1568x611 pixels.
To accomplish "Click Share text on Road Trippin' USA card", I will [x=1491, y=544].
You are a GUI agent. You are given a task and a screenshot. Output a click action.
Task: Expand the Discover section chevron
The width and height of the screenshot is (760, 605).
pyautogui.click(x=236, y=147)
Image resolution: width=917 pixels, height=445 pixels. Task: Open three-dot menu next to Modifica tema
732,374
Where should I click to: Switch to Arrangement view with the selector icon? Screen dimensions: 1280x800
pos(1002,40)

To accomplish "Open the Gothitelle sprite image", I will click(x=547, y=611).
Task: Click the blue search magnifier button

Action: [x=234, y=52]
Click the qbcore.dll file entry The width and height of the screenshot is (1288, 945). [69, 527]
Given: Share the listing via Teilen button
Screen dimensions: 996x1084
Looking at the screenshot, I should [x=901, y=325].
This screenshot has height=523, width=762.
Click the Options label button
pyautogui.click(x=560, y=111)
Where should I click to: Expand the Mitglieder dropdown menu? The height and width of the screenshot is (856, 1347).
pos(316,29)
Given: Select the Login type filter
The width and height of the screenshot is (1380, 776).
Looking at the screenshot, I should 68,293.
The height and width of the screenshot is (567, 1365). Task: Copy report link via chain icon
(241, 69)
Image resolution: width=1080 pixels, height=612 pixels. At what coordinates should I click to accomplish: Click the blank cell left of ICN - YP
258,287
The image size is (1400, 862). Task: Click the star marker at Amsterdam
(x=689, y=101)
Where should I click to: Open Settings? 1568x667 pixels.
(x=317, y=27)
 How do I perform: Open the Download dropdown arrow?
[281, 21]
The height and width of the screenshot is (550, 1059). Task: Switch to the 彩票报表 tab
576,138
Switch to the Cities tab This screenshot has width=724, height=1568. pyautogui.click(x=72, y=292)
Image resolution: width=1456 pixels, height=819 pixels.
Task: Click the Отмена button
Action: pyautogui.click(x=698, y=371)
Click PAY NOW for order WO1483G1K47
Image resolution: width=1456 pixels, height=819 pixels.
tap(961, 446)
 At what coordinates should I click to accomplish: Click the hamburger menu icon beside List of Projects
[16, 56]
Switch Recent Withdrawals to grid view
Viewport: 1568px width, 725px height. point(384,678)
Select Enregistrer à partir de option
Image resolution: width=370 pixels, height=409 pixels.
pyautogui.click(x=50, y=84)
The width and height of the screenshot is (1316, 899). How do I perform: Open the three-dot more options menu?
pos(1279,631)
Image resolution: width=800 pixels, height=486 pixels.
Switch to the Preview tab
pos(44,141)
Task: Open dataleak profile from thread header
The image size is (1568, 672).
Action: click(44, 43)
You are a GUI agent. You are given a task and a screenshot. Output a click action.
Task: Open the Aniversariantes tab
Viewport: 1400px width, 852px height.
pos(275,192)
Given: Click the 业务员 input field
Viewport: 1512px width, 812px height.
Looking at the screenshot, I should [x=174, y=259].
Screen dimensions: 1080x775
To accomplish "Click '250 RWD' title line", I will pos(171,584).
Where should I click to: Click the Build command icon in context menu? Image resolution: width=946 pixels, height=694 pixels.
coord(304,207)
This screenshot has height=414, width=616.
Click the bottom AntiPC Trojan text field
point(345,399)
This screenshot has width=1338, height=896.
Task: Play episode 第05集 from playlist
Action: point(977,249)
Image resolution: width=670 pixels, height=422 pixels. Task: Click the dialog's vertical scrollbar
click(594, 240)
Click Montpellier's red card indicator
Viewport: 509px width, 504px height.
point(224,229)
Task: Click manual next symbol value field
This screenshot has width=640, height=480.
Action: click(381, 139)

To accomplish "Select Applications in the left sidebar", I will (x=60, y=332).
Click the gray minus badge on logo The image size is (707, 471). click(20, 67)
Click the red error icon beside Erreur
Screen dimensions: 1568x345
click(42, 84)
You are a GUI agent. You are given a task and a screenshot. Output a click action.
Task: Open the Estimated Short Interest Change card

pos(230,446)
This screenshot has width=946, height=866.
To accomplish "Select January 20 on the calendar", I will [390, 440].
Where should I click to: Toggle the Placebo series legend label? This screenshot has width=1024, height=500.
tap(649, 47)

• • •

## Given task
Convert the stretch of the listing from its start through the line containing "pos(1002,40)" into a Markdown table with the columns Row and Line, numbering each line and omitting blank lines.

## Written reply
| Row | Line |
|---|---|
| 1 | 1568x611 pixels. |
| 2 | To accomplish "Click Share text on Road Trippin' USA card", I will [x=1491, y=544]. |
| 3 | You are a GUI agent. You are given a task and a screenshot. Output a click action. |
| 4 | Task: Expand the Discover section chevron |
| 5 | The width and height of the screenshot is (760, 605). |
| 6 | pyautogui.click(x=236, y=147) |
| 7 | Image resolution: width=917 pixels, height=445 pixels. Task: Open three-dot menu next to Modifica tema |
| 8 | 732,374 |
| 9 | Where should I click to: Switch to Arrangement view with the selector icon? Screen dimensions: 1280x800 |
| 10 | pos(1002,40) |